:: QUOTED PASSAGE ::
::::::::

Indexes

April 5, 2015

Captain Power and the Soldier of the Future - The Comic

Noel

Here's where I make a confession I know a few people will find shocking: I'm not a fan of Neal Adams. He seems like an okay dude, certainly makes for a lively interview, but I just don't get into his comics all that much. I don't hate them, there's just a certain hamminess and clunkiness to them which keeps me from being all that interested in what's going on from page to page. He's a magnificent illustrator, certainly, and his individual panels are gorgeous, but his layouts lack any flow or momentum, and the constant over-wrought emotions strung throughout leaves those emotions, which he's working so hard to convey, feeling forced and insincere. And then there's his writing. He's a freakin' mess as a writer, with choppy dialogue, poor motivations, and scattershot plotting.

So no, not a fan of the dude, which is why I was a bit hesitant to check out these comics. All of the above? Still applies here, though I will go through the books a bit more beyond those feelings for those interested.

::::::::

:: RECORDED DATA ::
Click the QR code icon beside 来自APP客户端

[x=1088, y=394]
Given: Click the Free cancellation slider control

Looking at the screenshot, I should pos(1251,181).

::::::::

:: INSTRUCTIONS ::
a - In the Captain Power comic review, what three faults does the reviewer find in Neal Adams's writing?
b - Retype the part of the Captain Power comic review starting at "April 5, 2015" and ending at "and scattershot plotting.".

:: TASK-BY-TASK OUTPUTS ::
a - Choppy dialogue, poor motivations, and scattershot plotting.

b -
April 5, 2015

Captain Power and the Soldier of the Future - The Comic

Noel

Here's where I make a confession I know a few people will find shocking: I'm not a fan of Neal Adams. He seems like an okay dude, certainly makes for a lively interview, but I just don't get into his comics all that much. I don't hate them, there's just a certain hamminess and clunkiness to them which keeps me from being all that interested in what's going on from page to page. He's a magnificent illustrator, certainly, and his individual panels are gorgeous, but his layouts lack any flow or momentum, and the constant over-wrought emotions strung throughout leaves those emotions, which he's working so hard to convey, feeling forced and insincere. And then there's his writing. He's a freakin' mess as a writer, with choppy dialogue, poor motivations, and scattershot plotting.